Records for this task Block Start

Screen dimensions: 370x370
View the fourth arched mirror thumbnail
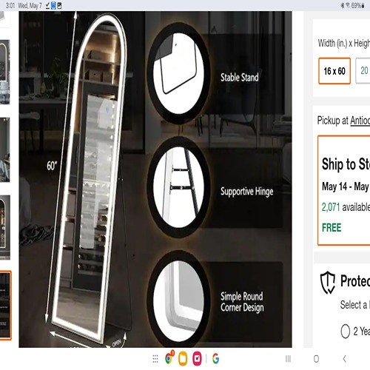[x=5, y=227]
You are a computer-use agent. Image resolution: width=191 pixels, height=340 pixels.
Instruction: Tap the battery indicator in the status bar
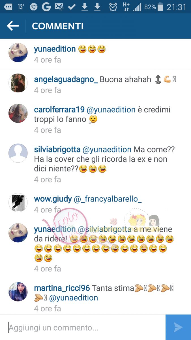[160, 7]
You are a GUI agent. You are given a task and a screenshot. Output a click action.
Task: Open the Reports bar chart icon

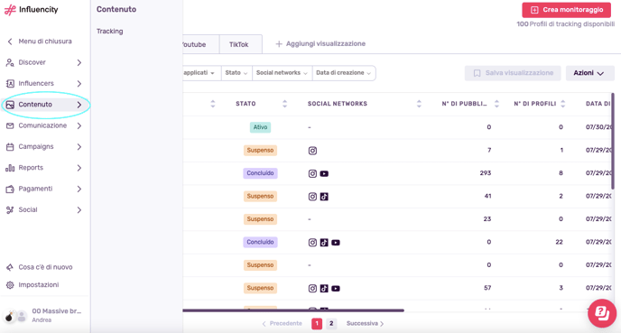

Records for this task Block End

» Exercise description
Find every line in the records that has the string "agent", then state how many there are and nothing else.

» Exercise result
2